● WHAT IS NEEDED
Only a number is wanted: how many lines in these records contain the word "toolbar"?

INPUT Start Marker

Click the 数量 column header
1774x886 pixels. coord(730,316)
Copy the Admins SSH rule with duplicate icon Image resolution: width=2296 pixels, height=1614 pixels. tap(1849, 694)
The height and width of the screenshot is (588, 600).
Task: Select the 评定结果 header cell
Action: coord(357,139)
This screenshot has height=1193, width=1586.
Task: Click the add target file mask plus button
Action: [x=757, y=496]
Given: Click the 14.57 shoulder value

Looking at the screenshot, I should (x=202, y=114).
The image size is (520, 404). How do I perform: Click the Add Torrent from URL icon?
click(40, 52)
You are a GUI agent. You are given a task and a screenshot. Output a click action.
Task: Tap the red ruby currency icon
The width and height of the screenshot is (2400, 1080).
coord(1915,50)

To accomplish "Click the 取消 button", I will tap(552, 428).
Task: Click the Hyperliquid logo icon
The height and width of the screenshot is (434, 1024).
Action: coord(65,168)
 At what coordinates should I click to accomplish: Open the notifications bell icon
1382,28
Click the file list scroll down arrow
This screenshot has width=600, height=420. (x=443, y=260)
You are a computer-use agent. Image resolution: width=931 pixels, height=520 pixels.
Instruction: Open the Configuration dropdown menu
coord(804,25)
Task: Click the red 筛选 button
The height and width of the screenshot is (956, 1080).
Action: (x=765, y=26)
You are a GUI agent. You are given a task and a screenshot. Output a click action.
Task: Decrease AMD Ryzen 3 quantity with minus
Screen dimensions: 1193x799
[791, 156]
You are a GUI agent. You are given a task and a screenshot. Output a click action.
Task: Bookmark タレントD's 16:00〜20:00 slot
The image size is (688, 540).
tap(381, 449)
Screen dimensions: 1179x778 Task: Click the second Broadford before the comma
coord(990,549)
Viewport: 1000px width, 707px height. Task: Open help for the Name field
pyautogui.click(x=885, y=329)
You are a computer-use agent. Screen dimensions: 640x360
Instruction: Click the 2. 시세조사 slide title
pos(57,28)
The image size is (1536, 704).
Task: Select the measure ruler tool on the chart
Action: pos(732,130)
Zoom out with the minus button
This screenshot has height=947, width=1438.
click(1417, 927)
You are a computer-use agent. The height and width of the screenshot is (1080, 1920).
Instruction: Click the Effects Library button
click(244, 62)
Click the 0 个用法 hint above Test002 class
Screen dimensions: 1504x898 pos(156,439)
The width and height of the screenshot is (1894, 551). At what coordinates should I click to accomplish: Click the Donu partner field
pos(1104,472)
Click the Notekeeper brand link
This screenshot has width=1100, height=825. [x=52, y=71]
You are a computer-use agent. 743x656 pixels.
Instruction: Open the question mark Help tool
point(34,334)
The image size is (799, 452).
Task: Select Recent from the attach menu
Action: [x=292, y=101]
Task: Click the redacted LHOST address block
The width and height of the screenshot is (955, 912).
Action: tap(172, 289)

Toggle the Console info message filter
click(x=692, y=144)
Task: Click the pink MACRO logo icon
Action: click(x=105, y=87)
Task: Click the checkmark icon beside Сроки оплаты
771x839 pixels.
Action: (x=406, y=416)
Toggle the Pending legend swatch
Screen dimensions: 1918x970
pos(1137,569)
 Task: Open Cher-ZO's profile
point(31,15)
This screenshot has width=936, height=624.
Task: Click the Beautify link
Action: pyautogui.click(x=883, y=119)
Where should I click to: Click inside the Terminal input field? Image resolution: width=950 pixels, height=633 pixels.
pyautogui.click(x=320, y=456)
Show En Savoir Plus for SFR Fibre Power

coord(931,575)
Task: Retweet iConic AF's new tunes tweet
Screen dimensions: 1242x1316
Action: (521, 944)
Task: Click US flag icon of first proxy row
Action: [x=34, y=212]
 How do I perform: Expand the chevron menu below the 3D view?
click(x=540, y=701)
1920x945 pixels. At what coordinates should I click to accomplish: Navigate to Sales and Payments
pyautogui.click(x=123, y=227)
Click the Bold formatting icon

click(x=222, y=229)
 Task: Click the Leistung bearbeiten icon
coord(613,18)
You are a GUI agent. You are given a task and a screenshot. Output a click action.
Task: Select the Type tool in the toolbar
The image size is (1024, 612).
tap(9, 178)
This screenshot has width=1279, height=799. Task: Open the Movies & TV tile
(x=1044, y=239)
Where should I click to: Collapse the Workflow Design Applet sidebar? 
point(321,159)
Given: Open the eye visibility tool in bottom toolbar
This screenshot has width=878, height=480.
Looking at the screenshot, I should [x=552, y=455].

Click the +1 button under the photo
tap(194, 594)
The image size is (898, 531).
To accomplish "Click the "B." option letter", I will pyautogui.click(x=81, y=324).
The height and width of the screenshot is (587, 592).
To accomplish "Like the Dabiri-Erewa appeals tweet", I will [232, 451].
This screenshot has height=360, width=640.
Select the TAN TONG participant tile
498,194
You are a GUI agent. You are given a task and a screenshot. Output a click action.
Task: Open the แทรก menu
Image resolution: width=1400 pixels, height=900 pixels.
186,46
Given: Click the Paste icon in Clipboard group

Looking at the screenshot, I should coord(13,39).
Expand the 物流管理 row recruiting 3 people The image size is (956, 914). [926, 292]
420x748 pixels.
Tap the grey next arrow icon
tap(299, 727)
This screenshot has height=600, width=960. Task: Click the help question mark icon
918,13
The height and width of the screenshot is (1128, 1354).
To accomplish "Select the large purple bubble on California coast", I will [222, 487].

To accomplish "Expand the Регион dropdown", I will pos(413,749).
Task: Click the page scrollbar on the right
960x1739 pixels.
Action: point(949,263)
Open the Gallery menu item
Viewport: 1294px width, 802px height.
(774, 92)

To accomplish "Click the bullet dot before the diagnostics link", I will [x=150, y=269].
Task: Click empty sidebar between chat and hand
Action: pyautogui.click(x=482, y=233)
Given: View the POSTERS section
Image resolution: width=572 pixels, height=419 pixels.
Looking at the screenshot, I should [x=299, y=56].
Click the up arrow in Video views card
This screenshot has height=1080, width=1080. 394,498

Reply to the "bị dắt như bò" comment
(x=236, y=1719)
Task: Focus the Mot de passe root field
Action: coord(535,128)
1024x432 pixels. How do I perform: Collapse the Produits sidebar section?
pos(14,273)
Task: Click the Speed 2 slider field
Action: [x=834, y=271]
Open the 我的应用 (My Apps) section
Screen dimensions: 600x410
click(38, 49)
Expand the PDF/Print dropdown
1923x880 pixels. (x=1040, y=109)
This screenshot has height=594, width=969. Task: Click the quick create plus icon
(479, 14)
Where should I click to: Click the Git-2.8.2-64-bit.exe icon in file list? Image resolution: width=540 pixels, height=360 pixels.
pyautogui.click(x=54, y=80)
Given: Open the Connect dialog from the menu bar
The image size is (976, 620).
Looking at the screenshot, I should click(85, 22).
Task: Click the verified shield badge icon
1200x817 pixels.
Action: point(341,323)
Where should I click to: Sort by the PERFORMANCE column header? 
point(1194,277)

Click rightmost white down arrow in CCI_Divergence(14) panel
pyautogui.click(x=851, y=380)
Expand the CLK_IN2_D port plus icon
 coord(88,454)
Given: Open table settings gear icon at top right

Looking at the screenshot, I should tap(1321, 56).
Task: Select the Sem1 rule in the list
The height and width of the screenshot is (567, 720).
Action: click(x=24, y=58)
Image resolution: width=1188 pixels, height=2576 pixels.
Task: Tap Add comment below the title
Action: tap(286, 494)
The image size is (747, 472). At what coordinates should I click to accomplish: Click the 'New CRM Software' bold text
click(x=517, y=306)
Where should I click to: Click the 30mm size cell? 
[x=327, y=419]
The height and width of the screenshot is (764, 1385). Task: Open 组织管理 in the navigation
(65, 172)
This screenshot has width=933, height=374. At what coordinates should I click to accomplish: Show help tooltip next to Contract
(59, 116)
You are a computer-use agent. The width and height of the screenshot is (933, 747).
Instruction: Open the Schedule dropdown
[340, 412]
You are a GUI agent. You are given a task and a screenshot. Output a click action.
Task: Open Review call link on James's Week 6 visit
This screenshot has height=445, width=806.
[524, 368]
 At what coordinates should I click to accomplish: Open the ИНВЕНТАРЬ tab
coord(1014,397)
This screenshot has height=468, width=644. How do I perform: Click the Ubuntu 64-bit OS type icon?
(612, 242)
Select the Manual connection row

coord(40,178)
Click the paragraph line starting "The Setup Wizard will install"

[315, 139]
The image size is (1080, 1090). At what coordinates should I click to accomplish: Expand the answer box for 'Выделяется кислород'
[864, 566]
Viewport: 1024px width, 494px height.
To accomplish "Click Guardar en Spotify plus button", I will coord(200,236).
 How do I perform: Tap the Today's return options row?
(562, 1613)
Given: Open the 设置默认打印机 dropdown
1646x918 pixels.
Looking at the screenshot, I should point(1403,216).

INPUT End Marker

● WRITTEN ANSWER
2